--- Start ---
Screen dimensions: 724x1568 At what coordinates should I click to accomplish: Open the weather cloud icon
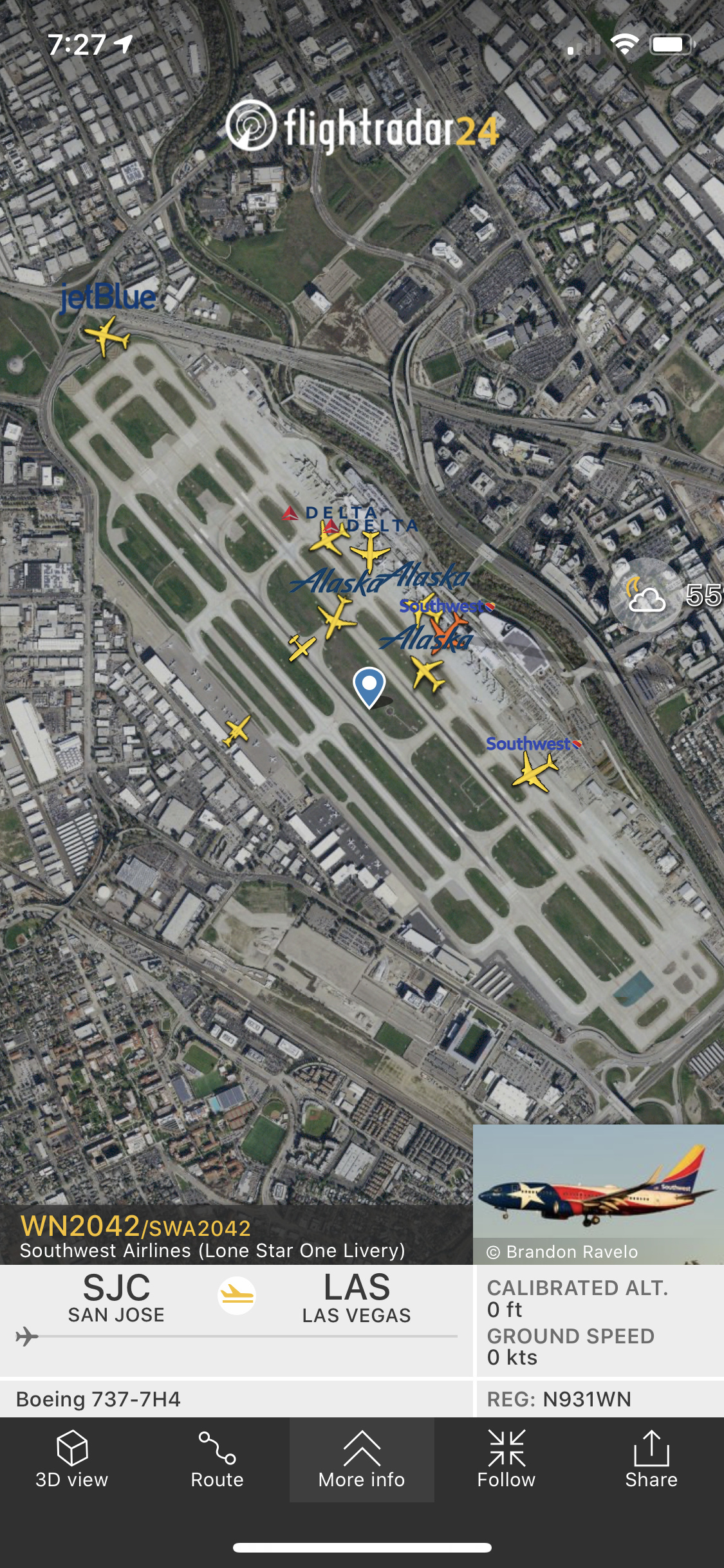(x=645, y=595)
--- End ---
--- Start ---
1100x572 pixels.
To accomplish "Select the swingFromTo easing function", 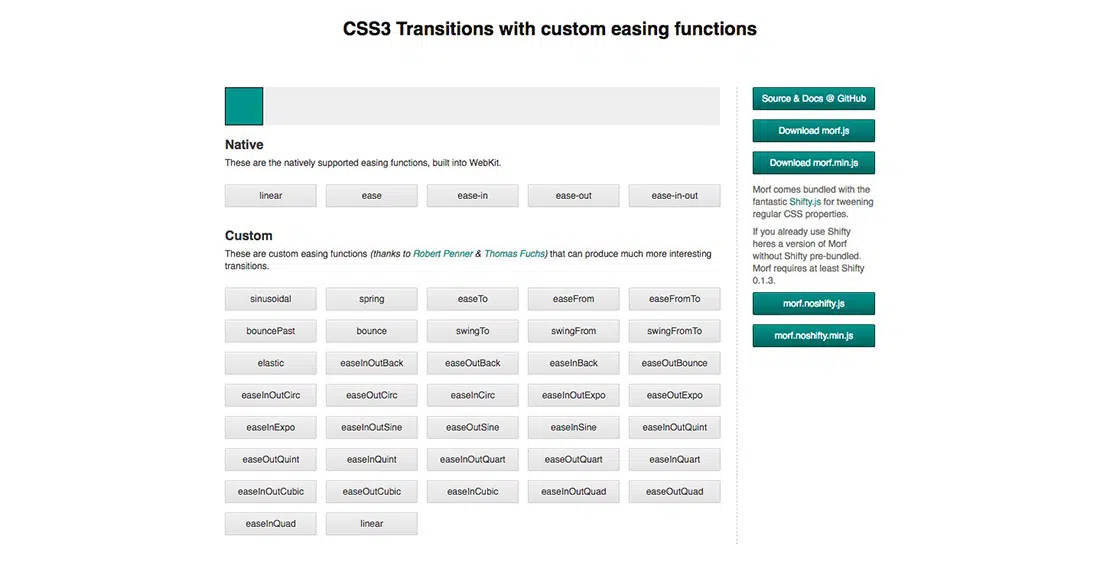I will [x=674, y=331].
--- End ---
--- Start ---
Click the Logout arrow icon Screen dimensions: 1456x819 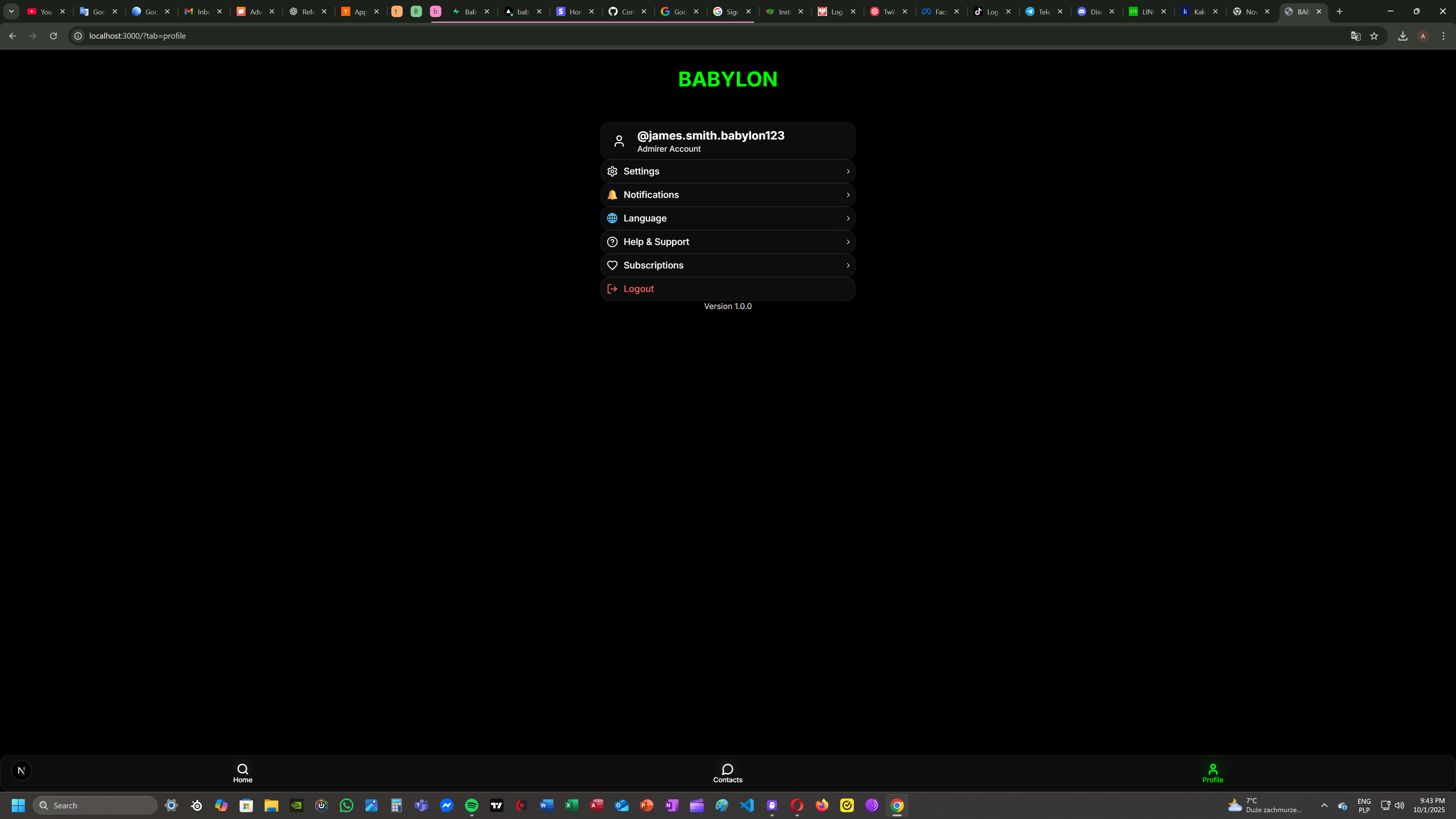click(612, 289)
--- End ---
#### Problem description:
Copy the data from the line containing "Screen dimensions: 724x1568" down to the line containing "(x=645, y=595)", both lines included, and shift every coordinate in the answers by -97, leaving the rest of the text unchanged. Leave the pictures out.

#### Answer in full:
Screen dimensions: 724x1568 At what coordinates should I click to accomplish: Open the weather cloud icon
(x=548, y=498)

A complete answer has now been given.